THE EXERCISE. Please copy the lines of the material below word for word, beginning at the line that contains "Image resolution: width=540" and stopping after the line that contains "pos(1479,784)".

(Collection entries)

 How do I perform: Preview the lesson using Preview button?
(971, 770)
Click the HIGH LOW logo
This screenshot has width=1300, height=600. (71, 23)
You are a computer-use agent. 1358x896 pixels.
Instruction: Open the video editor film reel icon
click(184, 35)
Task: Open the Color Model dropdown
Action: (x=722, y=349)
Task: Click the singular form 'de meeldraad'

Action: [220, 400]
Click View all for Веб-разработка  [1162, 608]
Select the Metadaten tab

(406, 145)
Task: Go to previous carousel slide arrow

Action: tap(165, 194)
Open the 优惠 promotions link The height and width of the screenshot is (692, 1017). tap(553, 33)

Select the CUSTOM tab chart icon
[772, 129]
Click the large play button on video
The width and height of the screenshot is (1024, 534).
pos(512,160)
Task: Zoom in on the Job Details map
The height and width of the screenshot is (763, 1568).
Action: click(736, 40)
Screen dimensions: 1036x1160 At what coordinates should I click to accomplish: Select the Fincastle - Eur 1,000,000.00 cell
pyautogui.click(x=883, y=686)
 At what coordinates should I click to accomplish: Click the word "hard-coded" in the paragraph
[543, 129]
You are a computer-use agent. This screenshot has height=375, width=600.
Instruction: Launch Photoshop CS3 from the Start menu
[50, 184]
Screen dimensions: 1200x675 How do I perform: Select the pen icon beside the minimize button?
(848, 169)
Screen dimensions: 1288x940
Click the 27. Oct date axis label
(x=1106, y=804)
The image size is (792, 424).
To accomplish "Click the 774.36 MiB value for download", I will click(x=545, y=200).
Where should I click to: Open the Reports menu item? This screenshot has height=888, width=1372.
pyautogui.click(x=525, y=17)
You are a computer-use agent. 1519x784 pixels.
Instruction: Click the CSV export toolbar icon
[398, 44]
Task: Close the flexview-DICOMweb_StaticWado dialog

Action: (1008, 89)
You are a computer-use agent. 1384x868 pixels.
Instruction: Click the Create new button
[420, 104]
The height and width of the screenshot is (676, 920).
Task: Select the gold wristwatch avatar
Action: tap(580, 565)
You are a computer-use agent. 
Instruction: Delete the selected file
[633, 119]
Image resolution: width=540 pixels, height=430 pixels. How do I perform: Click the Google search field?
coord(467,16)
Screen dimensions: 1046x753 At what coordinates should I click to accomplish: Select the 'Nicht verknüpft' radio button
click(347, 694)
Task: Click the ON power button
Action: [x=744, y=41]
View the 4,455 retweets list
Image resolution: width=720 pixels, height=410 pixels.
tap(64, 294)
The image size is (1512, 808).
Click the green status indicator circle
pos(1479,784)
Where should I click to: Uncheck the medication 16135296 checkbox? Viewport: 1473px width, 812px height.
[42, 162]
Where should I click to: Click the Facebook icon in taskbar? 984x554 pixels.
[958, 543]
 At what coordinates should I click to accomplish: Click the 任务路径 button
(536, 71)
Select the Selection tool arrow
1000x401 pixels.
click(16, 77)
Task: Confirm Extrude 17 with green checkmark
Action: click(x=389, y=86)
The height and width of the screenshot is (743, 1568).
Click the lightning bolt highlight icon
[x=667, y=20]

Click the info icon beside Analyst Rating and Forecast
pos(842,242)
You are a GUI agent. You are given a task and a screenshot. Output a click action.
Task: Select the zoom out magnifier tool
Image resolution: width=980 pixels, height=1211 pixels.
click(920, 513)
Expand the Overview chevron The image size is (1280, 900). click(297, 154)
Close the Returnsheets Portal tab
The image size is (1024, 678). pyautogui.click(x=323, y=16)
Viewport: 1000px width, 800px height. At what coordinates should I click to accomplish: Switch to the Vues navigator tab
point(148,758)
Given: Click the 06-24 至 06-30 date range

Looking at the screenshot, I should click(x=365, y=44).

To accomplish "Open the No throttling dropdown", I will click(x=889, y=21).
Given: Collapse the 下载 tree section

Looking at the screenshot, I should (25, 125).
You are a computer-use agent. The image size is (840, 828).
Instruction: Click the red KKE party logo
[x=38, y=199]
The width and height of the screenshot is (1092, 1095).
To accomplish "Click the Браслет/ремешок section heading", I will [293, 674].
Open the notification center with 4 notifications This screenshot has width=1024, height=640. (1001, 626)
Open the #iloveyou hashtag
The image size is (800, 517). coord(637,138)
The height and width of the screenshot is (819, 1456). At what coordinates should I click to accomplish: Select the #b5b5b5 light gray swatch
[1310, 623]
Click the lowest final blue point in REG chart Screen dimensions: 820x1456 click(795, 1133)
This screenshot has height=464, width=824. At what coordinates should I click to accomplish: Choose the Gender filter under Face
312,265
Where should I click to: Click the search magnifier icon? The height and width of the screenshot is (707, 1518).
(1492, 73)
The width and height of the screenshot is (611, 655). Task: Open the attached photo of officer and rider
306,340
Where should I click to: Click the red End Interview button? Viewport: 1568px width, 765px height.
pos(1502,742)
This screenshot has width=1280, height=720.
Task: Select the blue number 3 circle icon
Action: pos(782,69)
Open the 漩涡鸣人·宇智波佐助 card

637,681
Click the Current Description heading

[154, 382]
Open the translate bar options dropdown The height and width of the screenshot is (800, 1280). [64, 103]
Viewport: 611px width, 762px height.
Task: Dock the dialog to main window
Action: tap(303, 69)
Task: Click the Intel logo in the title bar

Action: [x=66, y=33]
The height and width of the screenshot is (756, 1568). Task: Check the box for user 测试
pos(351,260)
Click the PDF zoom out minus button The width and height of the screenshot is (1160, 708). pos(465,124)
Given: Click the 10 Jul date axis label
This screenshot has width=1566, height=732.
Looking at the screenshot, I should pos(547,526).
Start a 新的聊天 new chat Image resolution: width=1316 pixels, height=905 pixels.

WRITTEN RESPONSE.
Image resolution: width=540 pixels, height=430 pixels. How do I perform: Click the Google search field?
coord(467,16)
Screen dimensions: 1046x753 At what coordinates should I click to accomplish: Select the 'Nicht verknüpft' radio button
click(347, 694)
Task: Click the ON power button
Action: [x=744, y=41]
View the 4,455 retweets list
Image resolution: width=720 pixels, height=410 pixels.
tap(64, 294)
The image size is (1512, 808).
Click the green status indicator circle
pos(1479,784)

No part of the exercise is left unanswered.